1. The patient should self-enroll in the National ALS Registry and continue to participate in the risk-factor surveys at www.cdc.gov/als . The patient and family need to know that you doctors do not report ALS cases to any health agencies.  The only way to guarantee patients' data and life factors will be retained is for the patient to take action to self-enroll 
2. The patient should become familiar with clinical trial opportunities immediately.  The window to qualify for a clinical trial is short, and patients need to be informed about the options.  Doctor, if you can't cure the patient, then please give the patient some ways to contribute so that the next person may not face the same unfair fight.
Those are two constructive action items that let the patient fight back a little.  They are important.  If patients and caregivers only get messages and materials that involve acceptance of the ALS beast, then we healthies have taken some of the fight out of the fight.  The action message needs to come from the neurologist. It needs to be clear.  It then needs to be reinforced.

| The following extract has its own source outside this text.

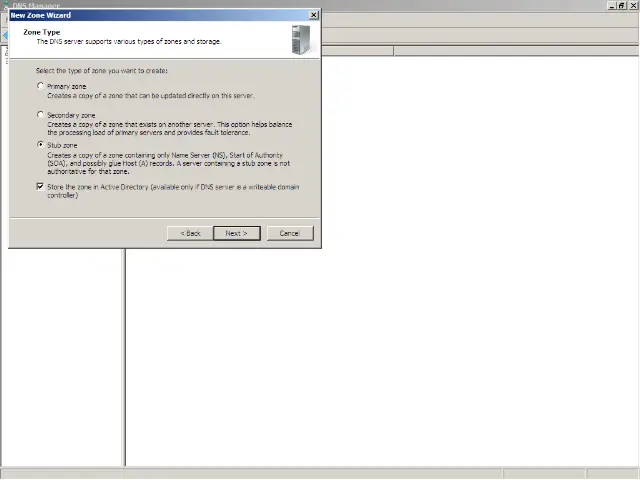Click the narrow blank column header
Image resolution: width=640 pixels, height=480 pixels.
click(358, 51)
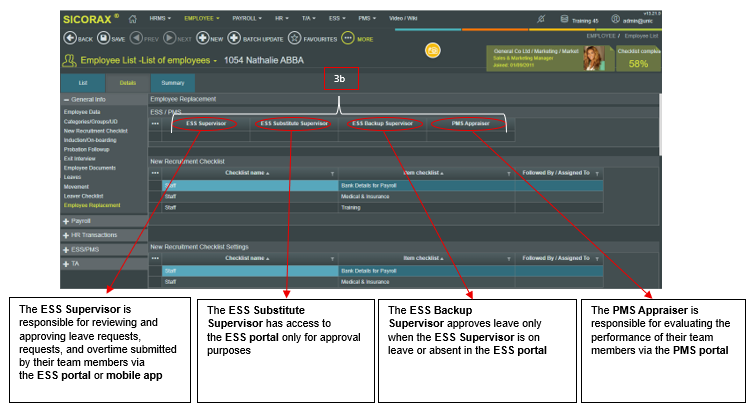
Task: Click the Favourites star icon
Action: tap(295, 38)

We need to put more fight in the fight.



Monday, June 11, 2012

How About Some ALS Awareness On Flag Day?

There are around 6000 annual deaths from ALS in the United States every year. Approximately 12.1 percent of U.S. citizens are veterans. If veterans experienced ALS at the same rate as the general population, there would therefore be around 726 U.S. military veterans' deaths per year from ALS; however we know that the military experience ALS at twice the "normal" rate. So we're looking at around 1452 U.S. veterans dying from ALS every year. Please check my arithmetic because that seems so very high. Perhaps we should have 1462 American flags displayed in every metropolitan area on Flag Day. That would start some conversations.

Thursday, June 7, 2012

Sic Transit

Curing ALS Is Difficult. This Would Not Be Difficult.

This morning my Google news alert popped up with an ALS obit (which it does often). The name was unusual and the same name as a minister in my city who died from ALS around 10 years ago.


"Familial?" certainly popped into my mind. Or maybe simply coincidence.

For many years I've thought that it would be a valuable project for an ALS organization to archive ALS obits and establish a very simple online database of last names and dates of death. It surely wouldn't be difficult to capture the public information online. It seems like a simple project for an intern or a dedicated volunteer.
It could be useful not only for identifying possible family ties but also to retain more about the remarkable people who are stolen by this stinking disease.  The endless stream of obituaries supplies us with information that is well worth keeping for many reasons.
 

Wednesday, June 6, 2012

The Point Can Be Boiled Down To 140 Characters

As many ppl get ALS as MS. Wow. Not as many ppl w ALS in our midst, tho. So what happens to all the people w ALS? Clue: They don't get well.

Monday, June 4, 2012

Tonight Canada Is Shedding Light On ALS

Tonight the CN Tower will feature purple lights in honor of ALS MND Awareness.

http://www.prlog.org/11889867-commemorative-lighting-of-cn-tower-candle-lightings-on-parliament-hill-halifax-waterfront-in-june.html

http://www.cntower.ca/en-CA/Plan-Your-Visit/Attractions/Night-Lighting.html

And there is a  moving event on facebook where people are joining by lighting candles tonight to remember those fighting ALS and those loved ones whose lives have been taken.

https://www.facebook.com/#!/events/329018427174261/331159963626774/?notif_t=plan_mall_activity

Today is a day we can be thankful for the power of the internet to spread an idea. Please spread the word and make tonight's a global observance.